図16は、半導体装置1が実装される配線基板上の配線パターンの他の例を示す図解的な平面図である。
図16において、
図15の各部に対応する部分には、
図15と同じ符号を付して示す。ただし、
図16においては、ソース導体層には、
図15とは異なる符号171を付して示す。
【0072】
図16では、ソース導体層171の形状が、
図15のソース導体層71の形状と異なっている。ソース導体層171は、配線基板70上に半導体装置1が実装された状態において、平面視で半導体装置1の内側に配置される内側部分171Aと、平面視で半導体装置1の外側に配置される外側部分171Bとからなる。
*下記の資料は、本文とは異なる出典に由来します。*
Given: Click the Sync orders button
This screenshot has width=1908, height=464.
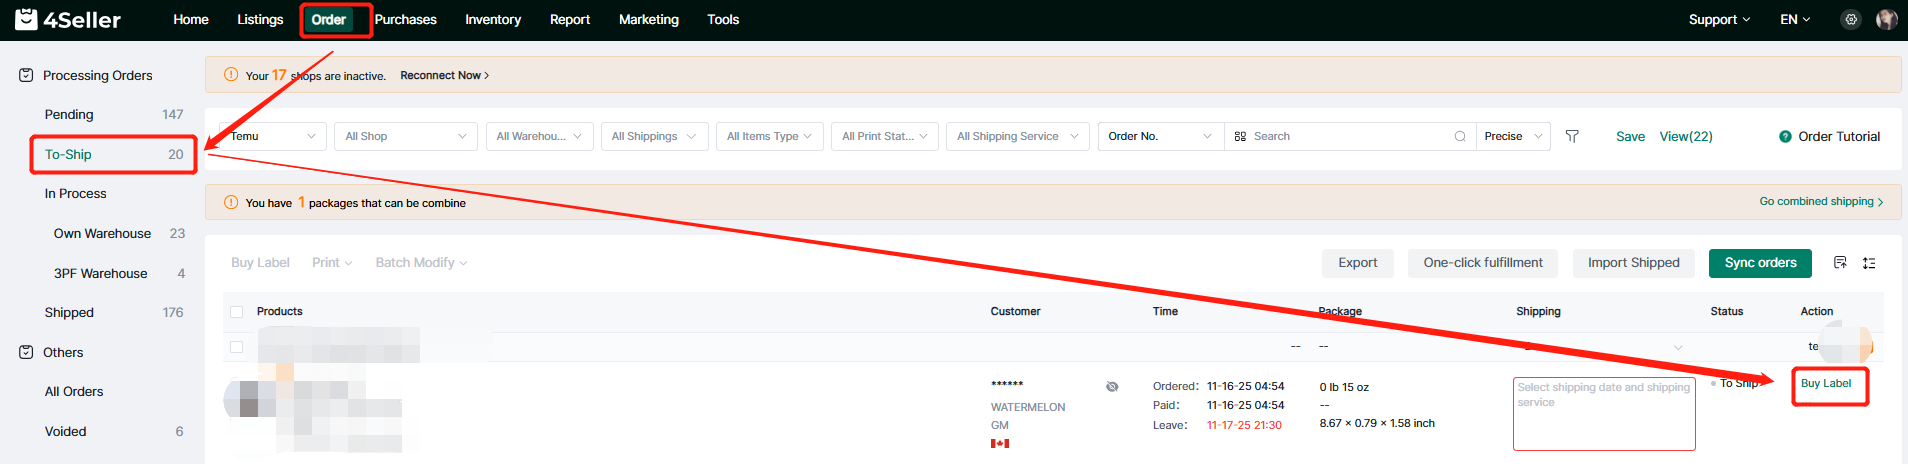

内側部分171Aは、Y方向に長い長方形状の第1部分171Aaと、第1部分171Aaの−X方向側辺の+Y方向側半部から−X方向に延びかつ平面視でY方向に長い長方形状の第2部分171Abとからなる。第1部分171Aaの表面にダイパッド3の下面が接合され、第2部分171Abの表面に2つのソースリード4の下面が接合されている。
【0073】
外側部分171Bは、内側部分171Aの+Y方向側縁の全域から+Y方向に延びた平面視でX方向に長い長方形状の第3部分171Baと、第3部分171Baの+X方向側縁の−Y方向側端部を除く領域からX方向に突出した第4部分171Bbとからなる。
このような配線パターンが用いられている場合には、主電流は、
図16に矢印Aで示すように、平面視でL字状に流れる。具体的には、ソース導体層171内にはY方向に主電流が流れ、ドレイン導体層72内にはX方向に主電流が流れる。このような場合には、外部接続用ビア60の配置パターンとしては、主電流経路上に外部接続用ビア60が多く形成されている
図12の配置パターンを用いることが好ましい。
【0074】
図15および
図16の説明からわかるように、半導体装置1は、外部接続用ビア60が形成されている近傍を主電流が流れるように、配線基板70に接続されることが好ましい。したがって、外部接続用ビア60が
図1に示すように半導体チップ2の第1コーナC1近傍に形成されている場合には、半導体装置1の−Y方向側辺を横切って主電流が流れるように、半導体装置1を配線基板70に接続することは好ましくない。そこで、このことをユーザに注意喚起するために、
図1に2点鎖線で示すように、ダイパッド3における−Y方向側辺の近傍に平面視でX方向に細長い長方形状の開口部3aを形成してもよい。これにより、半導体チップ2直下に流れる電流による電位分布形成を抑制できるので、ゲートしきい値電圧や電流コラプス等の特性の変動を抑制でき、安定した動作を実現できる。
【0075】
その他、特許請求の範囲に記載された事項の範囲で種々の設計変更を施すことが可能である。